Have you ever been fooled by information you read online? You bet I have!

I will admit that I like to shop online.  Actually I love to shop online!  If there is a something I am going to buy I will always look at the product reviews to help determine if I will make the final purchase.  I use the term to help determine, because of the circumstance when I was fooled by what I read online.

A few years ago my husband and I wanted to purchase an exercise bike.  We went to a few sporting good stores in the area and then went online to compare the brands with their product reviews.  There were two brands that we were deciding between, but ended up going with one that actually had in their product reviews that the pedals did not stick.  The other bike had one review that mentioned sticking pedals.  Of course when we got the bike and put it together, you guessed it, the pedals began sticking after a week of use.  I immediately went online to look at the review I read about the pedals not sticking.  As I was reading through all of the reviews on the website, I noticed that there was not a single negative review about the bike.  All of the reviews were positive and almost seemed to contradict the negative reviews of other top brand bikes.

This situation made me look further into product reviews.  Of course I was a little naive to think that all product reviews were made by actual consumers.  When researching product reviews I found that a lot of companies actually post their own reviews on the products and use it to help influence buyers.  Boy did they fool me!

With that being said, I now use reviews to help determine if I will buy the product, but it is not my final deciding factor.  After the bike incident my husband and I signed up for consumer reports and use it to help with our decision of big product purchases.  And now when we look at product reviews we remember that they could either be written by a person who actually used the product or by a person in the marketing department of the company who just wants to sell more items.

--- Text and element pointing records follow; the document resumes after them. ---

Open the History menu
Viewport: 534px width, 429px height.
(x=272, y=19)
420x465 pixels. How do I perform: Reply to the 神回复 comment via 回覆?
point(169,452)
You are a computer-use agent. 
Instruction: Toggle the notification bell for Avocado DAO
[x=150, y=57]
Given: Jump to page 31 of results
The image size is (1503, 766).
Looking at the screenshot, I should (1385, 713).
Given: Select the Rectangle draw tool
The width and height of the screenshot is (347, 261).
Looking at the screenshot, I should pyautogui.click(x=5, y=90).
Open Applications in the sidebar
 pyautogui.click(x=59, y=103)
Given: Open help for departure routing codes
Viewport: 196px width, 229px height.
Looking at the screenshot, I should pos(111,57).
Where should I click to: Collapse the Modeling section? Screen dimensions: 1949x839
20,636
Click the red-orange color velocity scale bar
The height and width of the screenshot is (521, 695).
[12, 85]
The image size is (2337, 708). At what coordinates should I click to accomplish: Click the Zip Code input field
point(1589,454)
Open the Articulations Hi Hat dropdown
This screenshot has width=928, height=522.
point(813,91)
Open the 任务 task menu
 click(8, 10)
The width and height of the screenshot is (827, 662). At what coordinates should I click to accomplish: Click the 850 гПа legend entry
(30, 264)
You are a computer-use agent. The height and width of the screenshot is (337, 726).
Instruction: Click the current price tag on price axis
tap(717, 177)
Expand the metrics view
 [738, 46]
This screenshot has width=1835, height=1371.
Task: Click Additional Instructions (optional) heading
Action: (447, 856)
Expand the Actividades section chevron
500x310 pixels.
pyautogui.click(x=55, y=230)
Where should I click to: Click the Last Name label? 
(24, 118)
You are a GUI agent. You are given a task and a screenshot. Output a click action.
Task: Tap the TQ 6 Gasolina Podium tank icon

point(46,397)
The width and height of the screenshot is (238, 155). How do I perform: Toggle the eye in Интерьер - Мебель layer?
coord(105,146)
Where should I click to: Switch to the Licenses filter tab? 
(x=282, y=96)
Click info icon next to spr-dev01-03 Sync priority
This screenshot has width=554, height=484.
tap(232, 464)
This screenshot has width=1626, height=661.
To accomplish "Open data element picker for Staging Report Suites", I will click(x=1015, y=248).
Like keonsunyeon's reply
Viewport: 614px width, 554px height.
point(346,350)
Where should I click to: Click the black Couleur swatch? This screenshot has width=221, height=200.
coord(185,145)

This is a good lesson for me to teach my students.  You cannot always believe everything you read on the Internet, whether it is a product review or information that is posted on any website.  The following article by Kevin Hodgson from the UNC School of Education talked about the importance of teaching students about the validity of domains:  Strategies for online reading.  I think this is a very important skill that students can use to help with researching and identifying areas on the Internet that may be more valid than others.  This has helped me in the past with research papers.   I use my previous experiences in my college classes to teach my students the best domains to find legitimate information.